Alan’s sentimental performance of “Drive (For Daddy Gene)” and “You Will Always Be My Baby” at the 56th ACM Awards was one of the highlights of the show on April 18, 2021. Almost 27 years ago at the 29th ACM Awards on May 3, 1994, Alan’s performance of “Gone Country” was also one of the night’s highlights, but he substituted “authenticity” for “sentimentality.”

Setting the Stage

Of course, Alan Jackson was a member of the much-heralded Class of ’89. His classmates included Garth Brooks, Travis Tritt, and Clint Black.

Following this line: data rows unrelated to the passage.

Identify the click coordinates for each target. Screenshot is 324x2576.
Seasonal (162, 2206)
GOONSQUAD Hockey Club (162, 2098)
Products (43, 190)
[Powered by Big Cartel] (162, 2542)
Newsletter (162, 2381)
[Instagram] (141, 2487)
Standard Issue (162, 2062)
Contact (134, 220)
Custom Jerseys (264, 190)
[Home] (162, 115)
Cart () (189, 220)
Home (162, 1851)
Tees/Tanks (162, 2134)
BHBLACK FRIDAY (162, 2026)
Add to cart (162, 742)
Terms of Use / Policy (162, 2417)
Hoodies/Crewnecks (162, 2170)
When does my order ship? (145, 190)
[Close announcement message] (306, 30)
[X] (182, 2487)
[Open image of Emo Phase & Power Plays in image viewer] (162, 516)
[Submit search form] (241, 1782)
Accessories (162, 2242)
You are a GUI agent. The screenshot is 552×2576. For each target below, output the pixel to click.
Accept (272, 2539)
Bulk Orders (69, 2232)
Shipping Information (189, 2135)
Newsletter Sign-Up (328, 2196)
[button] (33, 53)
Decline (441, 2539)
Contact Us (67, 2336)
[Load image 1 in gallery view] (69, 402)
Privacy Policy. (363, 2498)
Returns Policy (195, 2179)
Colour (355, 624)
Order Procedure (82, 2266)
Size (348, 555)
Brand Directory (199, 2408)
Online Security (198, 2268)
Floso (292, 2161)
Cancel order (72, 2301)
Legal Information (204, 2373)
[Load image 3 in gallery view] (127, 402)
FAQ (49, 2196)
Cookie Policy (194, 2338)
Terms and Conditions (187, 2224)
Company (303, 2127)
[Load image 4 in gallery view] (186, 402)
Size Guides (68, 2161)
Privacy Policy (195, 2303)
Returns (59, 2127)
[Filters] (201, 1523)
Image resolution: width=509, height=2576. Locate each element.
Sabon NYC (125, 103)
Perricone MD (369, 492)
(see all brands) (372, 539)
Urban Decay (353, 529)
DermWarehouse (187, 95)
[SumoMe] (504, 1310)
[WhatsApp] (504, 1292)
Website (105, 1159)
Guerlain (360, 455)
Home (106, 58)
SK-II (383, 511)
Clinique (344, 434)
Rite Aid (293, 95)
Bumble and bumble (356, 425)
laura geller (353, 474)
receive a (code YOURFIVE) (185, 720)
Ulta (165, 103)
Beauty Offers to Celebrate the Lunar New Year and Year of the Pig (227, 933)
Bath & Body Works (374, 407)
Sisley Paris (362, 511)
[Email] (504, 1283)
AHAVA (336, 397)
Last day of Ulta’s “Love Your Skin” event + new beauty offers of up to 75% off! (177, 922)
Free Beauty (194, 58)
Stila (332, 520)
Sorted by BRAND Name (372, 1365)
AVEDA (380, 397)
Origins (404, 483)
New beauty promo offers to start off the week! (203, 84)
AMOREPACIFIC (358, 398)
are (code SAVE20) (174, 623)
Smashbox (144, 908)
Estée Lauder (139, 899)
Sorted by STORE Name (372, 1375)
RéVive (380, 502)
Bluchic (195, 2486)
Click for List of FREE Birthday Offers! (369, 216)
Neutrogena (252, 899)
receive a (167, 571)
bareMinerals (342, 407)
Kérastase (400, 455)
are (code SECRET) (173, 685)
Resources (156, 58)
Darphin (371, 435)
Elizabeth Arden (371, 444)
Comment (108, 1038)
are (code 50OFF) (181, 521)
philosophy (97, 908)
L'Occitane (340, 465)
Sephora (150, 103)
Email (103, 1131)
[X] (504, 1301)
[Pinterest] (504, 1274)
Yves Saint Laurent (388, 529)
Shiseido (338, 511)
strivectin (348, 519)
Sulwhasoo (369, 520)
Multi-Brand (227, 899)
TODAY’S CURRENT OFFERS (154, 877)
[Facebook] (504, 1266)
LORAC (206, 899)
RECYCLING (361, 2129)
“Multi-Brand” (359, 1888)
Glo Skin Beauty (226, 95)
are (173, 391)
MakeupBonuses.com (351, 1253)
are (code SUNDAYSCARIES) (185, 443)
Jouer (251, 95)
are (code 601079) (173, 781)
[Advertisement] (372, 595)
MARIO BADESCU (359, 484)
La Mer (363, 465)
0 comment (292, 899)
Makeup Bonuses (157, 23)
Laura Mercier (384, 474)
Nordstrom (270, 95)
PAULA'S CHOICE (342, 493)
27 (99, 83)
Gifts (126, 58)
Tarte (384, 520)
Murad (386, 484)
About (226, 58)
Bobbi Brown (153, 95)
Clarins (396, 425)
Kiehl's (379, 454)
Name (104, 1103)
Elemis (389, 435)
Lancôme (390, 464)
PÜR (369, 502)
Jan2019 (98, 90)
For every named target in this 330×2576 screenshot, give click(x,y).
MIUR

By May 1994, Alan’s career was on fire. He had already released three studio albums and scored a string of No. 1 hits, including “Don’t Rock the Jukebox,” “Love’s Got a Hold On You,” “Chattahoochee,” and more. Alan was also taking home plenty of hardware at the CMA Awards and ACM Awards in 1991, 1992, and 1993.

When Alan, 35, and Reba McEntire were announced as the co-hosts for the 29th ACM Awards on May 3, 1994, at Universal Amphitheater in Los Angeles, it made sense. Reba and Alan were each nominated for seven awards, including going head-to-head for Entertainer, Single, Song, and Video of the Year.

Alan even wore a tuxedo for the ceremony (at least initially).

When he picked up the first of his two trophies for Single of the Year for “Chattahoochee,” he told the cheering audience, “Well, it sure does take the edge off that hosting job right off the bat, I’ll tell you that.”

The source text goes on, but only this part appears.